The daily that reported the event also carried a front-page account of the fallout from the TLP’s violent three-day riots across Pakistan. To their credit, Khan’s audience concealed their mirth with typical Chinese politeness.
Khan’s audience concealed their mirth with typical Chinese politeness.
The point is that industrial hubs generally don’t have rampaging extremists urging followers to murder judges, and for soldiers to mutiny against their chief. Nor do they have governments that sign agreements with these elements instead of arresting and trying them.
So before the PTI government can attract foreign investors, it will have to fix the security environment. Easier said than done. But although Imran Khan did not create the problem, he has done little to address it. His ambiguity over extremism has tied his hands when it comes to the need for tough action.
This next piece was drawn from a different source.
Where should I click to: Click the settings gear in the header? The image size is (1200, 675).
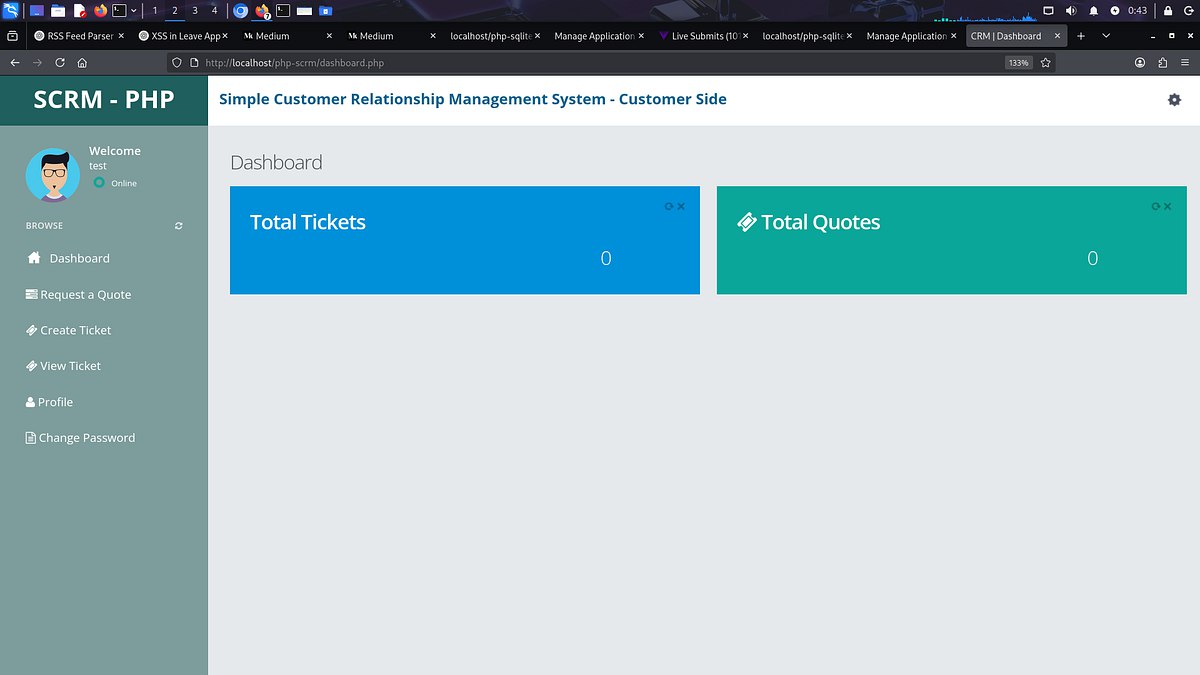(x=1174, y=99)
It is true that a market of some 220m people will pull in some intrepid investors. While a number of big multinationals have been operating in Pakistan for years, attracting new players requires certain tough policies, none of which are apparently in the pipeline.
For starters, a foreign investor looks for an educated and healthy workforce. Next comes a level playing field: if the competition can get an edge through contacts and bribes, Westerners are at a disadvantage due to anti-corruption legislation passed in many developed countries.
A judicial system that works equally for all is another prerequisite. We remember all too well the fate of those trying to develop the Reko Diq mines in Balochistan, and buy Pakistan Steel Mills. By intervening in areas he was clueless about, retired chief justice of Pakistan Iftikhar Chaudhry sent the signal that foreigners invested in Pakistan at their own peril.
The current chief justice wants to impose a one-rupee levy per litre on water extracted by mineral water companies. This would drive up prices in a country lacking clean drinking water.
The list goes on. As I said, the PTI government is not responsible for these problems — for example, no government can prevent the excessive use of suo motu powers. But it does have to get its act together now to begin addressing them.
Surely the government can take urgent steps to implement the National Action Plan that was approved by all major stakeholders, including the army and the religious parties. This plan aimed to reduce the bilious religiosity that currently makes Pakistan such an intolerant country. Nawaz Sharif did little to act on any aspect of the plan, but we hope that Imran Khan’s ‘naya Pakistan’ will see a return to less hate-filled times.
Asad Umar, the finance minister, has talked about attracting foreign investment in export-oriented industries. The problem here is that we would be competing with a number of countries in the region that have a head start. From Vietnam to Bangladesh, everybody is scrambling to export everything they can.
A market India has exploited so successfully is computer software. Taking advantage of its large number of English-speaking IT engineers, it has developed a multibillion-dollar software industry. In the process, it has attracted many major players who have set up research and development centres.
Sadly, our educational system has nothing to match the Indian Institutes of Technology, established in the 1950s, that have become the drivers of the country’s software revolution. Perhaps this is an area the government should explore, instead of selling cars and buffaloes, to shore up our creaking finances.
Another area that is within the government’s powers is the uniformity and predictability of policies. Recently, textile mill owners in the Karachi region were informed that they would get no gas from Dec 1, 2018, to Feb 28, 2019. They would thus have to make their own arrangements to run the power generators they depend on, given the erratic electricity supplies from the national grid.
No foreign buyer would wait three months to get his contracted shipments, and would just go to some other country to meet his requirements. The Pakistani textile exporter, who had spent years developing a foreign market, would watch his hard work go down the drain.
Fortunately, we now hear the government has exempted export-oriented mills from this three-month restriction.
I am not suggesting that transforming Pakistan into an industrial hub is impossible. However, it will take political will, a national consensus and tough measures to ensure security. Do we have what it takes?